▶ [Aim of the task]: Nothing but a number belongs in the answer: the count of lines below that contain the word "computer".

Collected data:
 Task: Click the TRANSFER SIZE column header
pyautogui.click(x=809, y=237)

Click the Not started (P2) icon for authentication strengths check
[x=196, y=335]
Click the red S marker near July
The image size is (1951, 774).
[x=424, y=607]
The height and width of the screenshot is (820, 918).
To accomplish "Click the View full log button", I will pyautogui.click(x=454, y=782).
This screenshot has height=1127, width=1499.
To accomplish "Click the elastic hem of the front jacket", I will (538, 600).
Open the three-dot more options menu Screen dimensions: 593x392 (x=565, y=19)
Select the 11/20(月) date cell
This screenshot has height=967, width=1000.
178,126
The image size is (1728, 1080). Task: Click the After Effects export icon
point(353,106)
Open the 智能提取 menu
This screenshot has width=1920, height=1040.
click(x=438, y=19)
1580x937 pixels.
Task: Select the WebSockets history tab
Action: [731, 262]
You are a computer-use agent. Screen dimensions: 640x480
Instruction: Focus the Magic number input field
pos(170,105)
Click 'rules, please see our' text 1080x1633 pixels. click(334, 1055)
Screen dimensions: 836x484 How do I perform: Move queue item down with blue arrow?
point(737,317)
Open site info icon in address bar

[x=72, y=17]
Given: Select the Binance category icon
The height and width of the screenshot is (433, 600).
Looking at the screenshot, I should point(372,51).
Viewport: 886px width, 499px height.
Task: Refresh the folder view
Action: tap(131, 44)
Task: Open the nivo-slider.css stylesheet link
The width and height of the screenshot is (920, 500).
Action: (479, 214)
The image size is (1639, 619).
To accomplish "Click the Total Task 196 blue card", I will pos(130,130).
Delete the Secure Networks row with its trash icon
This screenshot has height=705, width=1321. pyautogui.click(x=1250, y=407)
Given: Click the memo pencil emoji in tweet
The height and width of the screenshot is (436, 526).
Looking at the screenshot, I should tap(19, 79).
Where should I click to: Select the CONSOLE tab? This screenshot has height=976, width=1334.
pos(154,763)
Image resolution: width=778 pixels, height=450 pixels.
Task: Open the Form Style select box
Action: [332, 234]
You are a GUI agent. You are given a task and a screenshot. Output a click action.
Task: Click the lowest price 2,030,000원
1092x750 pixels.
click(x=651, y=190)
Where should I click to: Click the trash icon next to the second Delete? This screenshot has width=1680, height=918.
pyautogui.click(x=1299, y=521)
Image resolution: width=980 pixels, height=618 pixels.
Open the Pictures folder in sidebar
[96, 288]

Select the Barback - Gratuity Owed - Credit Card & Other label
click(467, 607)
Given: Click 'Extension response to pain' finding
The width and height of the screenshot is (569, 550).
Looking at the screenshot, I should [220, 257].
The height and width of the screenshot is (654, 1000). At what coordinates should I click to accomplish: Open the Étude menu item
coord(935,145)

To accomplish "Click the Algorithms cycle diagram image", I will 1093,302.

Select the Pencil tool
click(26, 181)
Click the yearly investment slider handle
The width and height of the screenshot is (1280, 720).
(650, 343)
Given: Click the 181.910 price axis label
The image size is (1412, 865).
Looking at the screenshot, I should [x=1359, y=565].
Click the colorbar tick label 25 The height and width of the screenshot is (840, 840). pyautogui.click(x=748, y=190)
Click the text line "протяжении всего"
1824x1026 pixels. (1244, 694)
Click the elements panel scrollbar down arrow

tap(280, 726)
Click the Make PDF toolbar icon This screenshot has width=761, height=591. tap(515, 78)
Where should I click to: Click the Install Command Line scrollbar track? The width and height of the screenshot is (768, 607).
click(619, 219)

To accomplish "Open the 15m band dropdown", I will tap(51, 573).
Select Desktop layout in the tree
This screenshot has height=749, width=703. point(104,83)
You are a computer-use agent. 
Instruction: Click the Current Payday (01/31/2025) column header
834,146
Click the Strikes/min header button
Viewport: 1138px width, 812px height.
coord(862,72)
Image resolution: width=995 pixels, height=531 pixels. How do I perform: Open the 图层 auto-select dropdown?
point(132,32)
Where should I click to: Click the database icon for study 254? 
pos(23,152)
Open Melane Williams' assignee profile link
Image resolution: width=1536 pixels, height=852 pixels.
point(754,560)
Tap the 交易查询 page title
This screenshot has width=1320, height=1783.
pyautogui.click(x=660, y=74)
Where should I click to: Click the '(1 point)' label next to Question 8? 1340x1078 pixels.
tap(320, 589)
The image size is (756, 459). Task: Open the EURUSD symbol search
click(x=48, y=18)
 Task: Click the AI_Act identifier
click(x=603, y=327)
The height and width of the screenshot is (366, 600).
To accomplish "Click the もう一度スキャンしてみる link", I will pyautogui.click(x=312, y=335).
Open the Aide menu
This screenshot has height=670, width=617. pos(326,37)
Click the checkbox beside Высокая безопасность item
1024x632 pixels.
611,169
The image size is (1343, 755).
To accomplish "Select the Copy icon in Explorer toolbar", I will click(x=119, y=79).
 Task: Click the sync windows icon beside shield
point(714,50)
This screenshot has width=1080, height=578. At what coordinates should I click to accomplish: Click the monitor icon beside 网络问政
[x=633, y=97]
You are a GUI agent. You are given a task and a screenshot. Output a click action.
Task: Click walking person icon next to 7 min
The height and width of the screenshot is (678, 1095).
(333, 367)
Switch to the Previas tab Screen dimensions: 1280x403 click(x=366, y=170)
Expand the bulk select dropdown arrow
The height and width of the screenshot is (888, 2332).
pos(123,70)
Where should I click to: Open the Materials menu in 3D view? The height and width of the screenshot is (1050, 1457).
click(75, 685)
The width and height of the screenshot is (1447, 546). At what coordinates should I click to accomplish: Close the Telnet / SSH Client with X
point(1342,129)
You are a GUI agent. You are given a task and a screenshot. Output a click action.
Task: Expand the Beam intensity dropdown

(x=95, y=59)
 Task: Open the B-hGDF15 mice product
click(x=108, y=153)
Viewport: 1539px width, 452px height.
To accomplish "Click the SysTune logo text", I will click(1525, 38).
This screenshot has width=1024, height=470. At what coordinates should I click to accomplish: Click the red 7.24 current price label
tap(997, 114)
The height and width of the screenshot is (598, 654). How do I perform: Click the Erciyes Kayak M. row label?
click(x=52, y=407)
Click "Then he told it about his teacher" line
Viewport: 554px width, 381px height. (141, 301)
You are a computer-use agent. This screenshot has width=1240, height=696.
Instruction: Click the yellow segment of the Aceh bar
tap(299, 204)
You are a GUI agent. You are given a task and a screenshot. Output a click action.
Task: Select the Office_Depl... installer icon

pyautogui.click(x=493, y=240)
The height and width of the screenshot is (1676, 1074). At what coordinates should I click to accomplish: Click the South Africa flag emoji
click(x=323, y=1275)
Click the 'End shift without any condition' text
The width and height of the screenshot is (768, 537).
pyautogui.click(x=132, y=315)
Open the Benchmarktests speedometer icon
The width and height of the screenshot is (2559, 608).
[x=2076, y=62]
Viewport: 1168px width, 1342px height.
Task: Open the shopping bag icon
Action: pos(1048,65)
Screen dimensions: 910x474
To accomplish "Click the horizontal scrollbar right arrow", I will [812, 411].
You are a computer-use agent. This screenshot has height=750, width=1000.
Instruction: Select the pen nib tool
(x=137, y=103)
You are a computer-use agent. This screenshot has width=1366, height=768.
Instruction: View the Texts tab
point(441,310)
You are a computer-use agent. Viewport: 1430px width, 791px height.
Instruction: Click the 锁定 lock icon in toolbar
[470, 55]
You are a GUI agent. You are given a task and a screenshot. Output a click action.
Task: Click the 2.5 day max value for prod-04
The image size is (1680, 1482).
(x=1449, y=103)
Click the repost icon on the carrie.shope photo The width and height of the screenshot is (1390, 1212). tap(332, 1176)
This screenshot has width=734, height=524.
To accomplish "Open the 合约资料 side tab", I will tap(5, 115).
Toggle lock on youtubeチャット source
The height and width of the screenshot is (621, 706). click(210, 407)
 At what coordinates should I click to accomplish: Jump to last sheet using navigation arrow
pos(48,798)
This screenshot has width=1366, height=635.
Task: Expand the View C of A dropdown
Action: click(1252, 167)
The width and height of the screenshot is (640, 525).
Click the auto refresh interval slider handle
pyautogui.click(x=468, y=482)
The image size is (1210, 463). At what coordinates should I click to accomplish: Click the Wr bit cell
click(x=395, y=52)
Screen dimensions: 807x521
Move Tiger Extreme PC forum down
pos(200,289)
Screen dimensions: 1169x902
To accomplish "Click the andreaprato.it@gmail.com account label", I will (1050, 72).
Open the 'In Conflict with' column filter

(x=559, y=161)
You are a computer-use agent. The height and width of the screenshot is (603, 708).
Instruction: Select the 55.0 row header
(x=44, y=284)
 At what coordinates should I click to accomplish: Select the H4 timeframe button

▶ [Answer box]: 7